7 Article Cardiovascular risk and renal transplantation: post hoc analyses of the Assessment of Lescol in Renal Transplantation (ALERT) Study. 2005

Jardine AG, Fellström B, Logan JO, Cole E, Nyberg G, Grönhagen-Riska C, Madsen S, Neumayer HH, Maes B, Ambühl P, Olsson AG, Pedersen T, Holdaas H. · University of Glasgow, UK. · Am J Kidney Dis. · Pubmed #16129216 No free full text.

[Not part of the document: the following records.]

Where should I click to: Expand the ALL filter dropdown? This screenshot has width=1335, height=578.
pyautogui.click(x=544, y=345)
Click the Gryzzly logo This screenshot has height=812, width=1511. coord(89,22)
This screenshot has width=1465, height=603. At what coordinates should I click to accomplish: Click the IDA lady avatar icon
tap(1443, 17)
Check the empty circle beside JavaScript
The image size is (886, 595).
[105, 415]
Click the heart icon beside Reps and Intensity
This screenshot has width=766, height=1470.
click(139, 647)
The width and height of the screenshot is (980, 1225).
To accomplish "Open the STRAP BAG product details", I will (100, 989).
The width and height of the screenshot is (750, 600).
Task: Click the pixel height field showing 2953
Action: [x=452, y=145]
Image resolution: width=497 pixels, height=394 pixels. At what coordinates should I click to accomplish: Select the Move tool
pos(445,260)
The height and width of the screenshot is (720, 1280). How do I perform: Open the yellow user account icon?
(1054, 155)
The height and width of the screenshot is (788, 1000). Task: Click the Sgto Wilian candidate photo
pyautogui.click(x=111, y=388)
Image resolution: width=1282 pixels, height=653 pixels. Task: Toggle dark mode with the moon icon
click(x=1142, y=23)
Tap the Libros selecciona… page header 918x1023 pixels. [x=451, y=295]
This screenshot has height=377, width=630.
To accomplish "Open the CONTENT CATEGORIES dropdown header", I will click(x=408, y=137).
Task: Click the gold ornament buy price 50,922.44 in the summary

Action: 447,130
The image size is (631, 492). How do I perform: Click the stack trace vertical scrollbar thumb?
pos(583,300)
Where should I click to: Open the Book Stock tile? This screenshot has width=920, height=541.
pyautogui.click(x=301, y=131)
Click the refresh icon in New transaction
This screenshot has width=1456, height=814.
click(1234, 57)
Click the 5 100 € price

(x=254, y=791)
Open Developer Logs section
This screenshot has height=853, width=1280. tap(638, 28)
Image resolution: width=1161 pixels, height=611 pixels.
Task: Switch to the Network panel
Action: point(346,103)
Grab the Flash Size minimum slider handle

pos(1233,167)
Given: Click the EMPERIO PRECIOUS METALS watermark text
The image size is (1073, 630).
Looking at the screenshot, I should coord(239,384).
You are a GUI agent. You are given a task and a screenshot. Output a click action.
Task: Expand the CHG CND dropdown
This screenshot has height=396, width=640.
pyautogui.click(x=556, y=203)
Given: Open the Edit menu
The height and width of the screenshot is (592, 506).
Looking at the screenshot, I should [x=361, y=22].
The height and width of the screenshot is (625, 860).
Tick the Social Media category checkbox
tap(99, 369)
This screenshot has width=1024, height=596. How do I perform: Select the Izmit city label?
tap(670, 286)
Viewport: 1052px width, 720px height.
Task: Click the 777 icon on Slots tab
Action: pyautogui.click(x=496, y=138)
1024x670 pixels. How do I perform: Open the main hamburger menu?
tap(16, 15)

Abstract: BACKGROUND: Renal transplantation is associated with an increased risk for premature cardiovascular disease. We analyzed the data in the placebo arm of Assessment of Lescol in Renal Transplantation (ALERT) to improve our understanding of the relationship between cardiovascular risk factors and outcomes in this unique population. METHODS: We performed Cox survival analysis for myocardial infarction, cardiac death, and noncardiac death in 1,052 patients recruited to the placebo arm of ALERT. These subjects were aged 30 to 75 years, had stable graft function at least 6 months after transplantation, had a serum total cholesterol level between 155 and 348 mg/dL (4 and 9 mmol/L), and were receiving cyclosporine-based immunosuppression. RESULTS: The results confirm previous studies. In multivariate analysis, preexisting coronary heart disease (hazard ratio [HR], 3.69; P < 0.001), total cholesterol level (HR, 1.55 per 50 mg/dL; P = 0.0045), and prior acute rejection (HR, 2.36; P = 0.0023) were independent risk factors. Conversely, independent risk factors for cardiac death were age (HR, 1.58 per decade; P = 0.0033), diabetes (HR, 3.35; P = 0.0002), ST-T changes on the ECG (HR, 3.17; P = 0.0004), and serum creatinine level (HR, 2.65 per milligram per deciliter; P < 0.0001). CONCLUSION: This analysis confirms that renal transplant recipients share risk factors for myocardial infarction and cardiac death with the general population. However, the pattern of risk factors and their relationship with outcomes is atypical, highlighting the unique nature of cardiovascular risk in transplant recipients.